Return every line from the one with "Screen dimensions: 1456x819" through the one with "Image resolution: width=1456", inclusive, exactly as it appears below.

**Record set**
--------

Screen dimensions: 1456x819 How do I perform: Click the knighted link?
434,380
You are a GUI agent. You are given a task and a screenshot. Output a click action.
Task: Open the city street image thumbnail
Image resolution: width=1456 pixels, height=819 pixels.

--------

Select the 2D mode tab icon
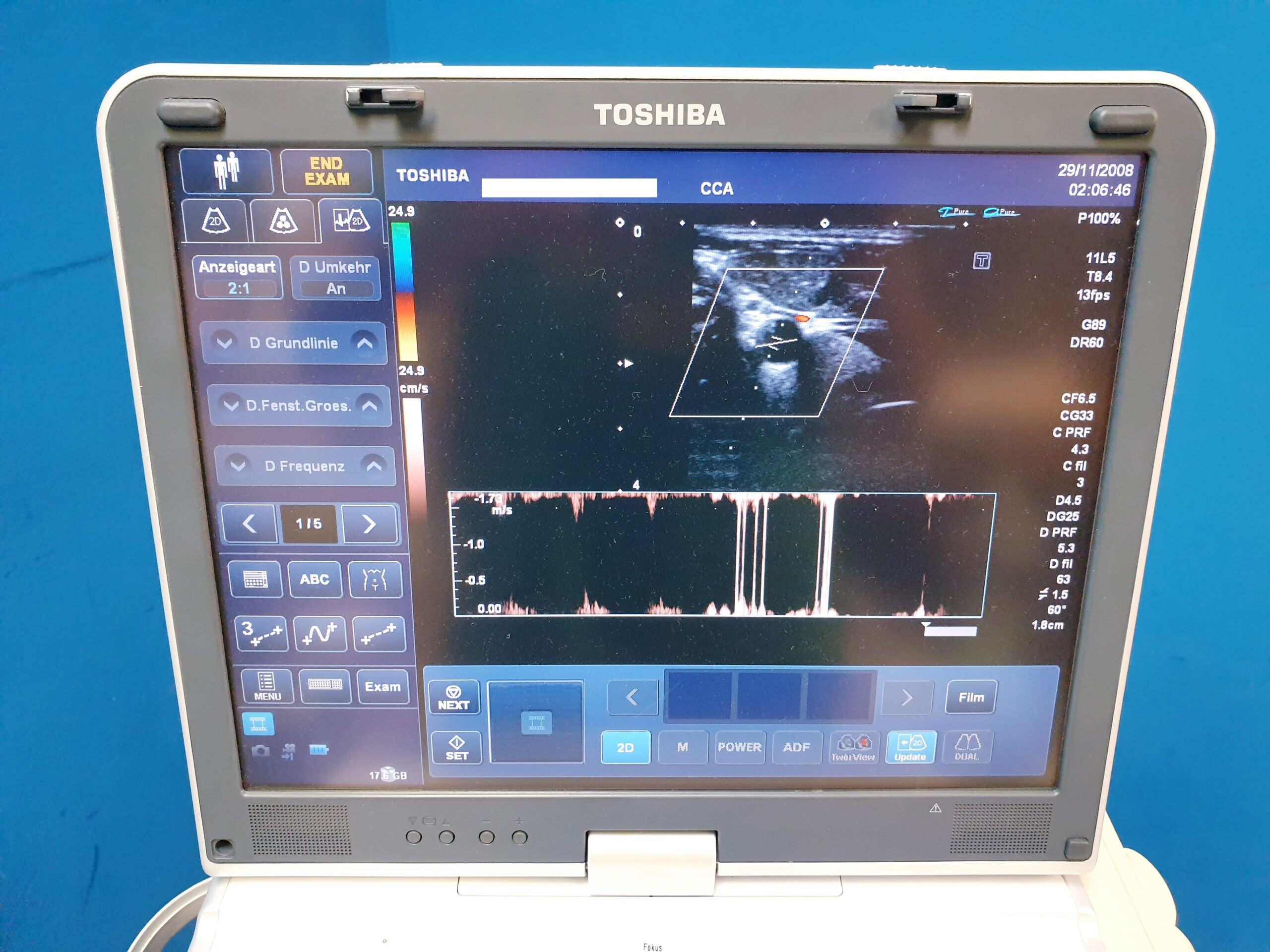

--------

**Response area**
Screen dimensions: 1456x819 How do I perform: Click the knighted link?
434,380
You are a GUI agent. You are given a task and a screenshot. Output a click action.
Task: Open the city street image thumbnail
Image resolution: width=1456 pixels, height=819 pixels.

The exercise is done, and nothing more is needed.